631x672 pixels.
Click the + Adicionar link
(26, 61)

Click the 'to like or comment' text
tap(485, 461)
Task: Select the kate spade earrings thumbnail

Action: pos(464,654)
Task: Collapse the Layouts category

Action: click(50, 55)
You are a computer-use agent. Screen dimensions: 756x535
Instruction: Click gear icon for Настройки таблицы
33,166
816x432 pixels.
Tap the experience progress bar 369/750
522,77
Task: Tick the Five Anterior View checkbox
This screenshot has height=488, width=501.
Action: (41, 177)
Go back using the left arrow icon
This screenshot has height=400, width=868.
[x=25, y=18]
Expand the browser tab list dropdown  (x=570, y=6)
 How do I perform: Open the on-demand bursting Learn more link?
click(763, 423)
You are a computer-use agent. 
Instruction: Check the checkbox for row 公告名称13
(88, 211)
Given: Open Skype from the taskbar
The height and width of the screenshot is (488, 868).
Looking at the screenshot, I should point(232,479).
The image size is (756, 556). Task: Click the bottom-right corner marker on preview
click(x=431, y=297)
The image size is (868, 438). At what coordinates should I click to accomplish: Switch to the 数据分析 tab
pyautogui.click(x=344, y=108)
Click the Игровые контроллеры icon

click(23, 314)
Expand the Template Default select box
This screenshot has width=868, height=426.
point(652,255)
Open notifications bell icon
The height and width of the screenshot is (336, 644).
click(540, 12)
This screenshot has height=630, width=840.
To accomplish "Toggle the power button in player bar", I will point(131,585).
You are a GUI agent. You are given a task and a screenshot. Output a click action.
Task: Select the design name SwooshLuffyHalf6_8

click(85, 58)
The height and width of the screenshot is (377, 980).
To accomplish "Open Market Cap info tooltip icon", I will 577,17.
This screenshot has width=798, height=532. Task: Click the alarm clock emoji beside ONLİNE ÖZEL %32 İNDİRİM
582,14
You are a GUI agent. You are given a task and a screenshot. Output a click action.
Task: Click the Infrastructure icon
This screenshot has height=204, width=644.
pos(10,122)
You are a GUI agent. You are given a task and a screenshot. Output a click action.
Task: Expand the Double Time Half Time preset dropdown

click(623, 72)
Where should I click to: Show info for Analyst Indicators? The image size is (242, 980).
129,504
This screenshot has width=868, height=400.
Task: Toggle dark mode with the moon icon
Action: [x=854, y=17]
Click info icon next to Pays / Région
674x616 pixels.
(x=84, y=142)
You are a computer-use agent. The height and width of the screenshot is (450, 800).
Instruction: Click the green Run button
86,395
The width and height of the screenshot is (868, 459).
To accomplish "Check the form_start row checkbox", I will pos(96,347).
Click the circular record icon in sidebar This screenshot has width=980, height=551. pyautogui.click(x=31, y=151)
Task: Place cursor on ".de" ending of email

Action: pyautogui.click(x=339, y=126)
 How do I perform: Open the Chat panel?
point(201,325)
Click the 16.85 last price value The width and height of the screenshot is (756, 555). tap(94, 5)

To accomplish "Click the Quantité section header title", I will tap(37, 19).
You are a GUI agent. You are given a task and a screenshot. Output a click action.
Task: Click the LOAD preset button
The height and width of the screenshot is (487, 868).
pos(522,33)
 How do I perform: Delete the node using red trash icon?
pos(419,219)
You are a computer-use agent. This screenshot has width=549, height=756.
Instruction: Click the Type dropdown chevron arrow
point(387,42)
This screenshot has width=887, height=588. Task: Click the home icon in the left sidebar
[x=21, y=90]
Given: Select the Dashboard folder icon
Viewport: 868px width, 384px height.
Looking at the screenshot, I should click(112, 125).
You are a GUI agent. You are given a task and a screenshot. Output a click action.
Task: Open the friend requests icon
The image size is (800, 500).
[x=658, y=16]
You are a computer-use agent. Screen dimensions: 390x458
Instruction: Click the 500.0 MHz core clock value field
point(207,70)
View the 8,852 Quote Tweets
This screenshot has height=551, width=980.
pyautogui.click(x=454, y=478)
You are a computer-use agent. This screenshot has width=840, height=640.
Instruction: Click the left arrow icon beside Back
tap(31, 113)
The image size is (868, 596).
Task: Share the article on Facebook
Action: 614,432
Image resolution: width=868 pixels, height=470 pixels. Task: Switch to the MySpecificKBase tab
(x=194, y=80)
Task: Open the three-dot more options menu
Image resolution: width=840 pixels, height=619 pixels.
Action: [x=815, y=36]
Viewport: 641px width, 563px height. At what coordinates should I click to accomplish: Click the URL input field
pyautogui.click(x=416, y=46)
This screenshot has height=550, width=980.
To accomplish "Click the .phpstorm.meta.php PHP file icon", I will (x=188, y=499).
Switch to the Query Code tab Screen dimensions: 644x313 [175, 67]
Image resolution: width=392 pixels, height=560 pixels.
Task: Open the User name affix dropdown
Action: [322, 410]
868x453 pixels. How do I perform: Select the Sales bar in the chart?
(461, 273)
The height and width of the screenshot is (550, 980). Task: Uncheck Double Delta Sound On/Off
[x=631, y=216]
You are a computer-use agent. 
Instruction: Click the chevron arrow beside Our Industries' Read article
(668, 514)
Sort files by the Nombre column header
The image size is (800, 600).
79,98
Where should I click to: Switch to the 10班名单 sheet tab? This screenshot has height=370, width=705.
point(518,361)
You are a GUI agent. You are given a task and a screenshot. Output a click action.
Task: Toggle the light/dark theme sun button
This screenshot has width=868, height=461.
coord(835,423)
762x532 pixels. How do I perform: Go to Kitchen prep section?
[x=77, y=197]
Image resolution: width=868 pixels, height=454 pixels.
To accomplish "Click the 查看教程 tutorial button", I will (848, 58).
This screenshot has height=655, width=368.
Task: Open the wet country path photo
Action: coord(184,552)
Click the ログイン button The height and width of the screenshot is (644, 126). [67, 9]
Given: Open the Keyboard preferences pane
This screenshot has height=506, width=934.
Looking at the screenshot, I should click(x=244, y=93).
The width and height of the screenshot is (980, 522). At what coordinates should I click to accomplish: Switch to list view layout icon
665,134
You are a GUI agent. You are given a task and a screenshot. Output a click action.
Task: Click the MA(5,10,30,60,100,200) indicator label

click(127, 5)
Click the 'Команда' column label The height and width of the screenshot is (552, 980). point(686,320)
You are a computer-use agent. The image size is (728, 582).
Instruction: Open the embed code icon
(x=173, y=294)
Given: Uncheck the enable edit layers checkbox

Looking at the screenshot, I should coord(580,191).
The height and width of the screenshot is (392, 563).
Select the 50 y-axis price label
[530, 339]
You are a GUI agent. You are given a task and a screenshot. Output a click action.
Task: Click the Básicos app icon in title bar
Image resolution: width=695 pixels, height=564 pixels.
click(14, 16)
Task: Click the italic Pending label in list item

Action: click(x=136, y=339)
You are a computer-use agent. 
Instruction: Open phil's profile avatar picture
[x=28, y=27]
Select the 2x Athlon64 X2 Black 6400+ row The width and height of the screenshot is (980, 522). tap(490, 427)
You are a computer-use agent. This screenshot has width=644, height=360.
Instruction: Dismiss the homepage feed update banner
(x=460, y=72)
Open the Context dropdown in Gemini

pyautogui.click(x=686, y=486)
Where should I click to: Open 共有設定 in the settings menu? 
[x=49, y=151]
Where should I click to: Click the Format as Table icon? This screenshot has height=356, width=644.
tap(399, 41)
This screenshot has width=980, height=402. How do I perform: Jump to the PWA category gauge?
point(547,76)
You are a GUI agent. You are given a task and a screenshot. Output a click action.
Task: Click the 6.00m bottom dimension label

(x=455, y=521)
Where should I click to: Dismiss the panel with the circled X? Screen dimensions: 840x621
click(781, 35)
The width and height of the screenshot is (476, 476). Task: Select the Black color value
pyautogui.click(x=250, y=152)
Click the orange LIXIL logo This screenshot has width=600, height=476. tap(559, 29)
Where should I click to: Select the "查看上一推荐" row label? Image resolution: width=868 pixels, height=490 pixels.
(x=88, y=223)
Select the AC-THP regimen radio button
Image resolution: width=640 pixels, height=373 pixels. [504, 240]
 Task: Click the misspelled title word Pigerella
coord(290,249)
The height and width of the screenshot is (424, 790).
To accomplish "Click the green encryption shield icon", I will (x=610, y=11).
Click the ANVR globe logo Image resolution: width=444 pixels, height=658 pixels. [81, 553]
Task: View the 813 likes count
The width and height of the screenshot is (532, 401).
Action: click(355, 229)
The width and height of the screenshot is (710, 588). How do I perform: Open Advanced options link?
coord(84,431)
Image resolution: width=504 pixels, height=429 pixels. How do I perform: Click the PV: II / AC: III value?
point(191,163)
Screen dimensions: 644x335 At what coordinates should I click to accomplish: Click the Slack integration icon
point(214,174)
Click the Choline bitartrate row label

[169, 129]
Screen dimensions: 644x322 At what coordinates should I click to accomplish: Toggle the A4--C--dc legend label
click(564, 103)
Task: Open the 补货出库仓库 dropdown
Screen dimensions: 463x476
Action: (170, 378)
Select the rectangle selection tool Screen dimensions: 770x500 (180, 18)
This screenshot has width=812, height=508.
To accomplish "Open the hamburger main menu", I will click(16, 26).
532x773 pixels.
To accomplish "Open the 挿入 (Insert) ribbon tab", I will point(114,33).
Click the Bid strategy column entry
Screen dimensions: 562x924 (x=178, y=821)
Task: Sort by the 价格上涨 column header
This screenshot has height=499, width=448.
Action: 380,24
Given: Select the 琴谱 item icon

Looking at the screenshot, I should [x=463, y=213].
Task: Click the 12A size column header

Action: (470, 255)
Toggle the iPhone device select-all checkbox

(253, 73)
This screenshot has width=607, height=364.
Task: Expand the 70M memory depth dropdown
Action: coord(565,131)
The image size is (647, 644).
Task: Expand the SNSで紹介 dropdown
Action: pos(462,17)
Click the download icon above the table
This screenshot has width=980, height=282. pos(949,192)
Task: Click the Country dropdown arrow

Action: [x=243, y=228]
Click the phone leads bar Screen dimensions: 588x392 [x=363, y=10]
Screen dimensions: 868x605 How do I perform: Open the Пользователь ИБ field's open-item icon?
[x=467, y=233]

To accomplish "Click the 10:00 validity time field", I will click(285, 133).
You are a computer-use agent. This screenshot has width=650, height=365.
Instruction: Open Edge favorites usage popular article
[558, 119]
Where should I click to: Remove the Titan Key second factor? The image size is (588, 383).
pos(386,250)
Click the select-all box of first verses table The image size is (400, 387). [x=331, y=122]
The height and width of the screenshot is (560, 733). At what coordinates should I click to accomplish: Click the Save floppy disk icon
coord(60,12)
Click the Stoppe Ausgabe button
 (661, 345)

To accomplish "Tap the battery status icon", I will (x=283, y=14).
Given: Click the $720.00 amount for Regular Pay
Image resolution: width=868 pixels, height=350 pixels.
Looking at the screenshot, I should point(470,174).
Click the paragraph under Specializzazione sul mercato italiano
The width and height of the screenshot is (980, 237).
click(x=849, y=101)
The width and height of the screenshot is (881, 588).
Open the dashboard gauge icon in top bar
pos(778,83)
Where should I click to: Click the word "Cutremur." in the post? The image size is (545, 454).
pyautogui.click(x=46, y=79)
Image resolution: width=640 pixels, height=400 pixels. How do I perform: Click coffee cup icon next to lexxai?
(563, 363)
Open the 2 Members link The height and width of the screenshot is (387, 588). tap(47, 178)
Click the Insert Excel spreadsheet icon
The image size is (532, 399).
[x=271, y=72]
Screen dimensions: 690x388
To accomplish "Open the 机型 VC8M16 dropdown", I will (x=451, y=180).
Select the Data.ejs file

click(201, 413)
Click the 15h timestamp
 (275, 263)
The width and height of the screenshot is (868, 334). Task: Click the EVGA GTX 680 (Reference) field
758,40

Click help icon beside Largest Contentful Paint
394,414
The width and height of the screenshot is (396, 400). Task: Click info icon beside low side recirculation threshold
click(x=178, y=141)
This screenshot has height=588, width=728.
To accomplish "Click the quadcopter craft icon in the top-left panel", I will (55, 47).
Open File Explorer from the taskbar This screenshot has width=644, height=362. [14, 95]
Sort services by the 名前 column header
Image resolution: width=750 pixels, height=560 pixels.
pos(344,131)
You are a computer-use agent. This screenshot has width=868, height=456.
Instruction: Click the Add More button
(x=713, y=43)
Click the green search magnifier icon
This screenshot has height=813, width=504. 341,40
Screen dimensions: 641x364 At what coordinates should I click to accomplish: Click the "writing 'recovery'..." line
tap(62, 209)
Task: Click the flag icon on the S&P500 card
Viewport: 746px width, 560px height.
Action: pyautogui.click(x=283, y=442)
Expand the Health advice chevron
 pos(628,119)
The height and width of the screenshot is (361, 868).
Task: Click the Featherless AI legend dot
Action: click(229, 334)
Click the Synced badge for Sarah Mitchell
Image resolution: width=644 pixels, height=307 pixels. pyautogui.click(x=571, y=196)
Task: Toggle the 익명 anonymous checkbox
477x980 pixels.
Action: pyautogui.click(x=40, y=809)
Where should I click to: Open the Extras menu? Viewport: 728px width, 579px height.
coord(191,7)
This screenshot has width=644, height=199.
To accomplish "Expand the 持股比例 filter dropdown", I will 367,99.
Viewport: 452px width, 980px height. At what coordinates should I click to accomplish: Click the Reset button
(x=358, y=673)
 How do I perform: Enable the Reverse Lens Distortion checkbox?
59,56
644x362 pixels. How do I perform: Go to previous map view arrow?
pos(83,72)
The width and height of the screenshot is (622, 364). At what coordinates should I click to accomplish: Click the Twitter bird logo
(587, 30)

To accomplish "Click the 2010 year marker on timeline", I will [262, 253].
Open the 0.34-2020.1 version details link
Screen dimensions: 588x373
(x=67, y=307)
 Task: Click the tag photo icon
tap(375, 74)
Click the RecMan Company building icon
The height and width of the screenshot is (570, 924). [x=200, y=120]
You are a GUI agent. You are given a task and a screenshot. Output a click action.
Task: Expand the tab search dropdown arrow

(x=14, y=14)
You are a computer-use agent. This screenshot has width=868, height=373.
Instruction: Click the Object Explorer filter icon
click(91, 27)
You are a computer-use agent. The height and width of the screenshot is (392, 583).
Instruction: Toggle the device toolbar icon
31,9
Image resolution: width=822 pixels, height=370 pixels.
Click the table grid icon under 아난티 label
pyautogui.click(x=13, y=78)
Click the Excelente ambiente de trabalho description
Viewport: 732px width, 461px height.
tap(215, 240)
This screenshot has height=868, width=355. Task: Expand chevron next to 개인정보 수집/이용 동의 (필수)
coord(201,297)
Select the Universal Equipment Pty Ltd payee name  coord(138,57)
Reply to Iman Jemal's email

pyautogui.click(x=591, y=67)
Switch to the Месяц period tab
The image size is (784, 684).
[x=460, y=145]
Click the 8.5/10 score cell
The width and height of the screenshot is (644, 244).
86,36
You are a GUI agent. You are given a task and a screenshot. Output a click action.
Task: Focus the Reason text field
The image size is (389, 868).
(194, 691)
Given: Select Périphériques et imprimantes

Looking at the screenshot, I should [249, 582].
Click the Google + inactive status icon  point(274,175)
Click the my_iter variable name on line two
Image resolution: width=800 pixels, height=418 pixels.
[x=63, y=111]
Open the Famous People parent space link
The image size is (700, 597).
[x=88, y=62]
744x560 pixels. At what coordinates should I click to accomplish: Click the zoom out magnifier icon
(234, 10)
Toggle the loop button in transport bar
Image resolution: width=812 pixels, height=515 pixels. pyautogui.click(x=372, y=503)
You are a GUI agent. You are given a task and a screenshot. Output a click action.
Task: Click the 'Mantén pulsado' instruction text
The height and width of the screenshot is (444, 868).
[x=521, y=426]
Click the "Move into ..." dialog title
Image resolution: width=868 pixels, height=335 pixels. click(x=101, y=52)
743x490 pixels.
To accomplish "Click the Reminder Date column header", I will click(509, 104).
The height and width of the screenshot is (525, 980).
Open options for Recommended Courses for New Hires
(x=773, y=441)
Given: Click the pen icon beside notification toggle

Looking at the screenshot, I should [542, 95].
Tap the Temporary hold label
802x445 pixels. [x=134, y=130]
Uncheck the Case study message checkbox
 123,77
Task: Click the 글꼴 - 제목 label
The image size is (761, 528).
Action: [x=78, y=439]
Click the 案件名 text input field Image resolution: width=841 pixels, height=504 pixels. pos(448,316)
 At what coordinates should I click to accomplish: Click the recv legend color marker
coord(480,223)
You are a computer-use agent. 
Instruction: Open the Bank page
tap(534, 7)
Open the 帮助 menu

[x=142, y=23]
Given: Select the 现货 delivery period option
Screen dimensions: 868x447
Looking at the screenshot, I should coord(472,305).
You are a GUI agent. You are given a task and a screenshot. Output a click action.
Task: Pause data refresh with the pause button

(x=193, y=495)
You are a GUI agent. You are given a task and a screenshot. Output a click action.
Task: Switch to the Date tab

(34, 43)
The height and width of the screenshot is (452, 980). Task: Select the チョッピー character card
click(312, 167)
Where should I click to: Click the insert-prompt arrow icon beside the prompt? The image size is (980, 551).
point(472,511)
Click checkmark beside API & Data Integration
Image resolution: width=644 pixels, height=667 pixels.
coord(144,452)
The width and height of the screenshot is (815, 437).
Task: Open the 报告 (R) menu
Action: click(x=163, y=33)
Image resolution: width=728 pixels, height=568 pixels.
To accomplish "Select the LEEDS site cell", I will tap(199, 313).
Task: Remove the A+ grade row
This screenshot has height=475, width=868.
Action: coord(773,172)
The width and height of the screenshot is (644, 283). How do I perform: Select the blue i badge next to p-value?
- - -
Required action: Your task is to reproduce the entries exactly, starting at the first line and ending with the line containing "Go back using the left arrow icon".

Written reply:
631x672 pixels.
Click the + Adicionar link
(26, 61)

Click the 'to like or comment' text
tap(485, 461)
Task: Select the kate spade earrings thumbnail

Action: pos(464,654)
Task: Collapse the Layouts category

Action: click(50, 55)
You are a computer-use agent. Screen dimensions: 756x535
Instruction: Click gear icon for Настройки таблицы
33,166
816x432 pixels.
Tap the experience progress bar 369/750
522,77
Task: Tick the Five Anterior View checkbox
This screenshot has height=488, width=501.
Action: (41, 177)
Go back using the left arrow icon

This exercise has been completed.